抜粋本文 =
----

第1110回
消費主導の経済成長のためには

輸出の落ち込みを投資でカバーするような形で
8%成長を確保しようとしている中国経済ですが、
いつまでもこんなことを続けることはできません。
なぜなら、過剰な設備投資は、
マーケットの需要をはるかに上回る
過剰生産能力を生み出すからです。

先日、中国国家発展改革委員会など10の省庁は共同で、
過剰生産能力を抱える業界への投資や融資を
厳しく制限する方針を明らかにしました。
対象となったのは、1.鉄鋼、2.セメント、
3.板ガラス、4.石炭化学、5.風力発電設備、
6.太陽電池の原料となるポリシリコンの6業界です。

この6業界については、政府基準を満たさない
プロジェクトへの融資を控えるよう
銀行への指導を強化すると同時に、
政府の承認を得ない限り、
債券の起債や新規株式公開(IPO)などによって
設備投資資金を調達することを認めない、
という厳しい内容です。

----

課題内容 = 上に示した中国経済の過剰生産能力をめぐる文章を、最後の文の次から書き継いでください。

提供資料 =
----

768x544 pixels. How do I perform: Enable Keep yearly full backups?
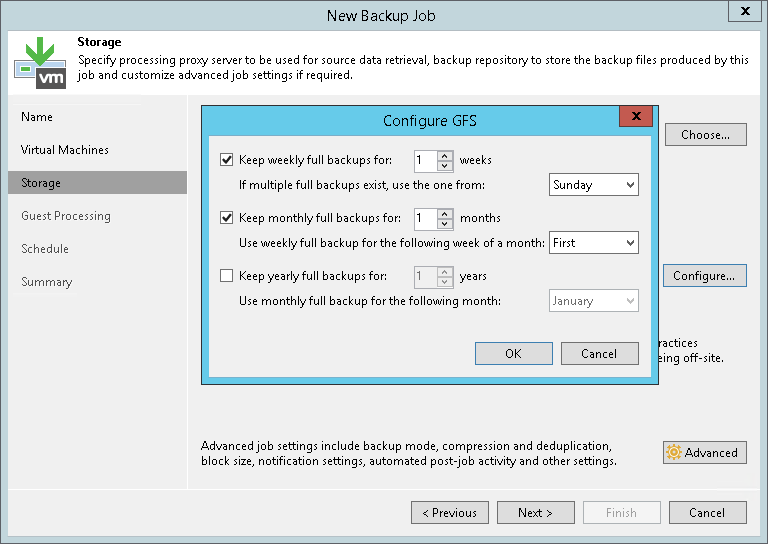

----

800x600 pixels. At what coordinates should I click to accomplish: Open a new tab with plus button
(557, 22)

----

回答 =
1〜4の業界については、
昔からある、いかにも供給過剰が起こりそうな
成熟した業界ですので、うなづけるのですが、
5の風力発電と6の太陽電池は
これから大きな成長が期待されている
自然エネルギーの業界であるにも関わらず、
既に供給過剰に陥っているようです。
中国企業は畑違いであろうとも、
「儲かる!」と見れば猫も杓子も雪崩を打って
その業界に飛び込んできますので、
あっと言う間に供給過剰に陥ってしまうのでしょう。

今後、中国政府はいつまでも
投資頼みの経済成長に依存し続けることはできませんが、
かと言って、世界経済の現状を見ると
大きく落ち込んだ輸出がすぐに復活するとは考えにくいです。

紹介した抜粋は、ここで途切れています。